[SOURCE DOCUMENT]
= = = =

The artist Paul-Marc-Joseph Chenavard, judging by the fragmentary descriptions of his character which are available, was a most unusual man. He exhibited so little that he was hardly known to the public, and to the majority of Parisian artists, but Delacroix, Baudelaire, Charles Blanc, Gautier, Théophilc Silvestre, and later Courbet counted him as a friend, taking keen pleasure in his conversation. He possessed an immense fund of information backed by a memory so perfect that he quoted continually from a wide variety of sources. Imaginative, pessimistic, quixotic, he was the source of an endless sequence of unusual ideas which delighted and entertained his intimates. Baudelaire wrote that there was no one with whom Delacroix loved so much to talk, in spite of the fact that the two were seldom, if ever, in agreement.

‘Palingenesis’, the cartoon for one of the proposed paintings for the Pantheon

The one project that would have made his work famous never happened. In April 1848 the new French revolutionary government signed a decree awarding the gigantic task of decorating the Pantheon in Paris, the new ‘people’s temple’,  to ‘Citizen Chenavard’, the mysterious and almost unknown artist from Lyon, who had contrived a scheme for 62 paintings depicting the development of human knowledge. Thus was begun one of the most bizarre and ill-fated enterprises in the history of western art. Had this panorama of human destiny been installed, it could not thereafter have failed to attract the attention of the learned, while simply mystifying the casual spectator. Instead, its forgotten fragments lie rolled up in the basement of the Musée des Beaux-Arts in Lyon, while the name of its author can scarcely be found in any of the innumerable histories of nineteenth century French art. Only an accident of history prevented its being placed in its intended location, the accident of the return of the building to the Catholic Church at the time of the coup d’état of 1851. Its substance was far too unorthodox, not to say heretical, for acceptance by the clergy. When in 1885 St Genevieve once more became the Pantheon, Chenavard was too old and angry to take up the task again.

= = = =

[SOURCE MATERIAL]
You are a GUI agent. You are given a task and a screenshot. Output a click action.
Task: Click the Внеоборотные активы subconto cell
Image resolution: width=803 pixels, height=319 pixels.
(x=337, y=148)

= = = =

[WORK REQUEST 1] Reproduce the passage about Chenavard between "The artist Paul-Marc-Joseph" and "ever, in agreement.", inclusive.
[WORK REQUEST 2] In the passage about Chenavard, how many paintings did his scheme for the Pantheon call for?
[WORK REQUEST 3] Carry on the passage about Chenavard from the point where it stops.

[TASK ANSWER 1]
The artist Paul-Marc-Joseph Chenavard, judging by the fragmentary descriptions of his character which are available, was a most unusual man. He exhibited so little that he was hardly known to the public, and to the majority of Parisian artists, but Delacroix, Baudelaire, Charles Blanc, Gautier, Théophilc Silvestre, and later Courbet counted him as a friend, taking keen pleasure in his conversation. He possessed an immense fund of information backed by a memory so perfect that he quoted continually from a wide variety of sources. Imaginative, pessimistic, quixotic, he was the source of an endless sequence of unusual ideas which delighted and entertained his intimates. Baudelaire wrote that there was no one with whom Delacroix loved so much to talk, in spite of the fact that the two were seldom, if ever, in agreement.

[TASK ANSWER 2] 62 paintings.

[TASK ANSWER 3]
Though a brilliant thinker and conversationalist. Chenavard the painter lacked both motivation (his inherited wealth meant he never had to earn from his art) and originality. As art critic Joseph Sloane writes, ‘His great defect was not plagiarism, nor even a lack of colour sense, but an overwhelming aesthetic dullness.’ At least the series of erotic paintings rediscovered in the 1970s and attributed to Chenavard in 2017 show that his interests included one interest that was not so dull.